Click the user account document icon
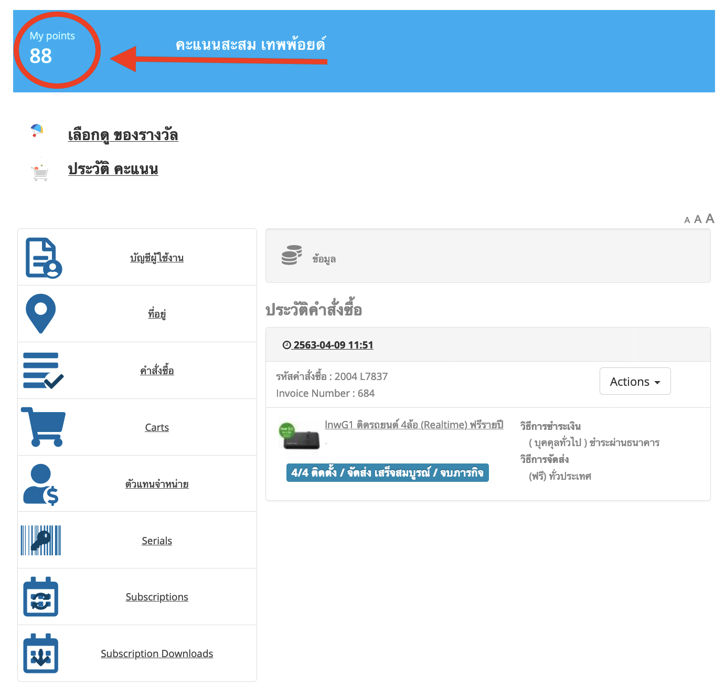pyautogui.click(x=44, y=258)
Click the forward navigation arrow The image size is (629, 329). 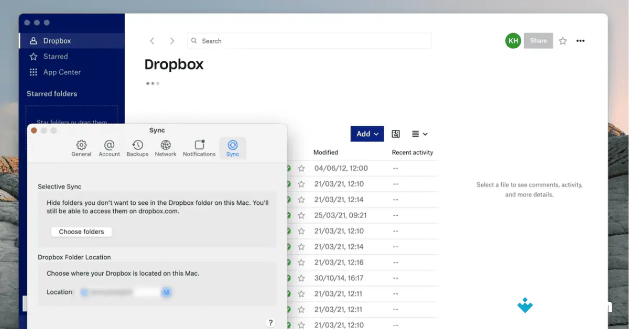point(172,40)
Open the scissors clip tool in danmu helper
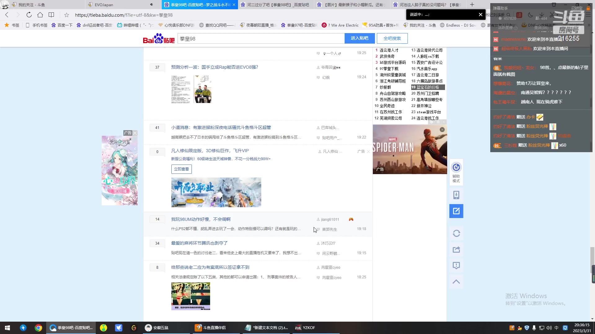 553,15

..........

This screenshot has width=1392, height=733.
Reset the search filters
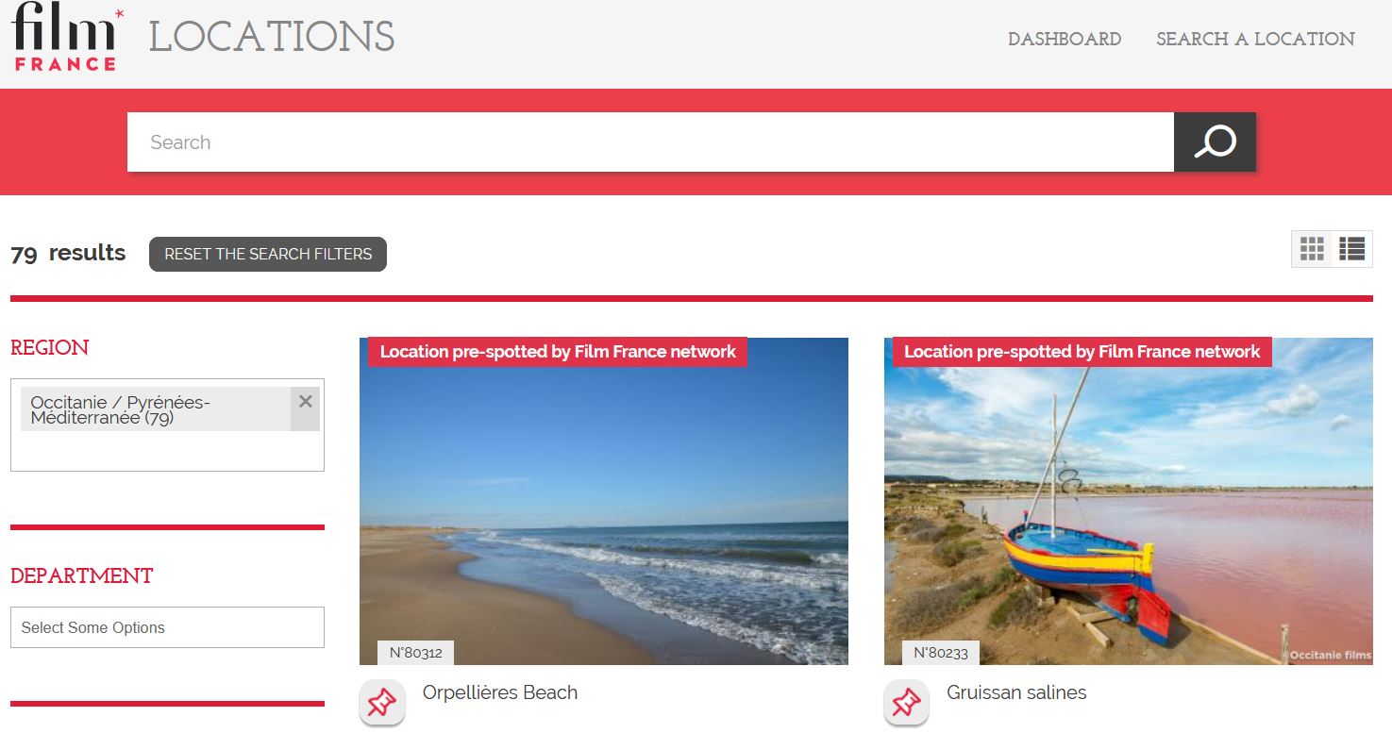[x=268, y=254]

..........

Copy the stretch of data from the line containing "This screenshot has width=1392, height=733." through the line containing "[x=268, y=254]", requests included. Multiply each coordinate in the answers by 1.7 and round to whole numbers, with halves rounding up, and leave the pictures out.

▶ [Output of the task]:
This screenshot has width=1392, height=733.
Reset the search filters
[x=456, y=432]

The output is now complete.